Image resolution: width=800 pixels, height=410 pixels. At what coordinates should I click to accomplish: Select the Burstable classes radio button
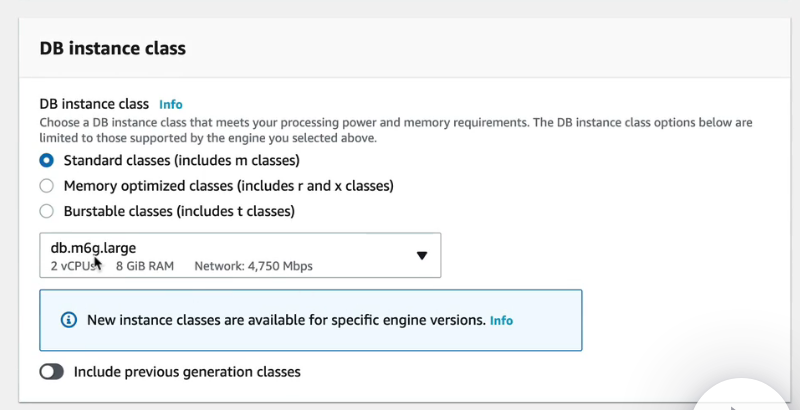47,211
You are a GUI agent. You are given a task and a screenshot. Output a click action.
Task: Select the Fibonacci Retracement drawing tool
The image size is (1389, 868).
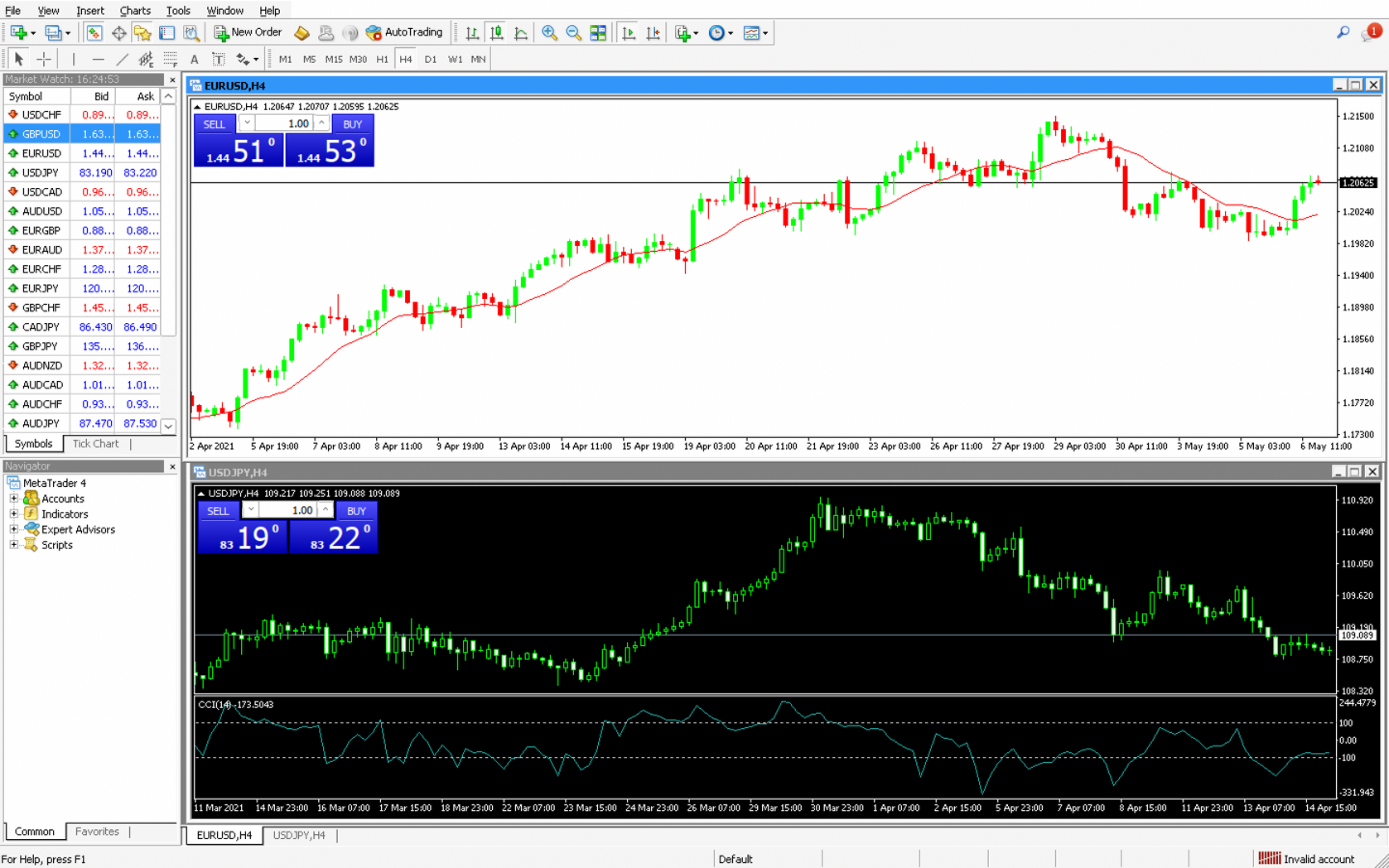pos(170,59)
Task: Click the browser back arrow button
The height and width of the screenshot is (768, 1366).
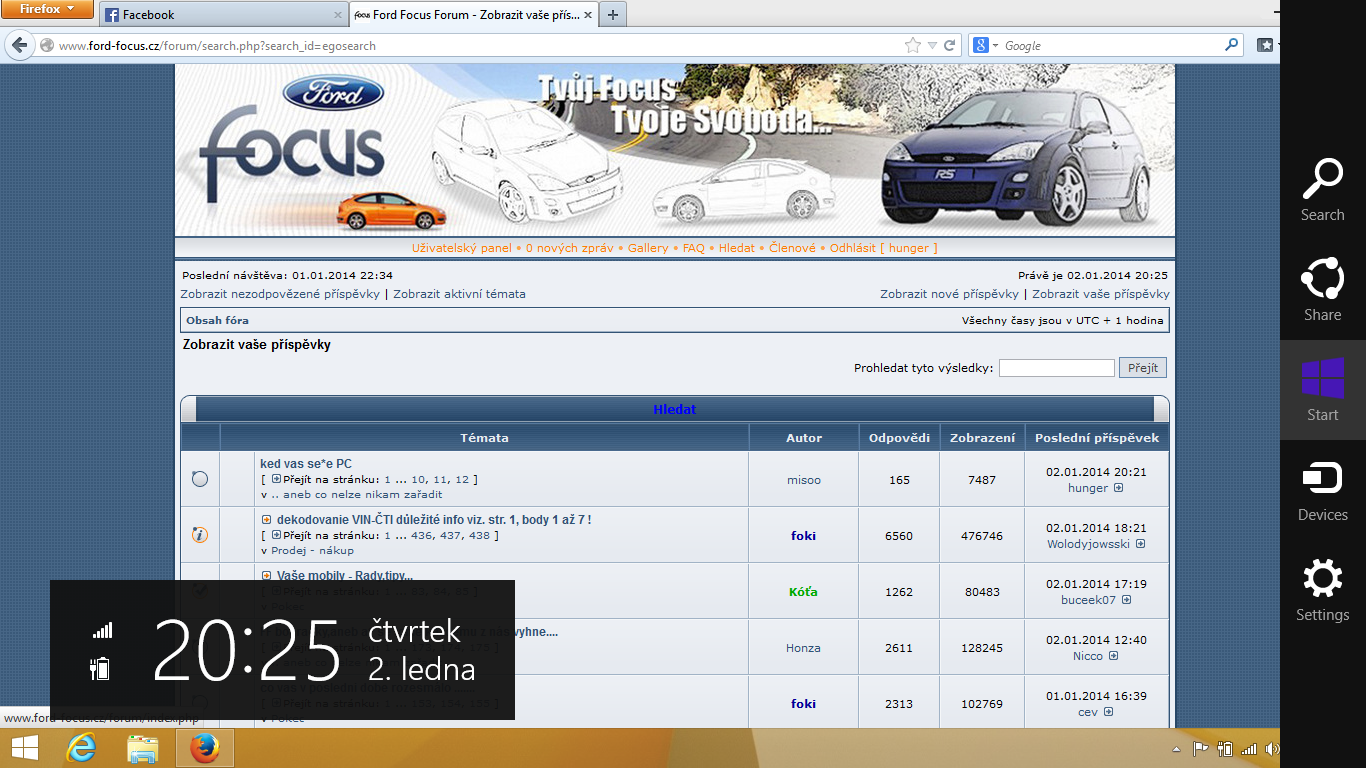Action: point(20,46)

───

### TASK
Only the lines from the one that holds "Task: Click the browser back arrow button" through the final line of the material should be reproduced, word for word, with the pictures omitted.

### EXERCISE ANSWER
Task: Click the browser back arrow button
The height and width of the screenshot is (768, 1366).
Action: point(20,46)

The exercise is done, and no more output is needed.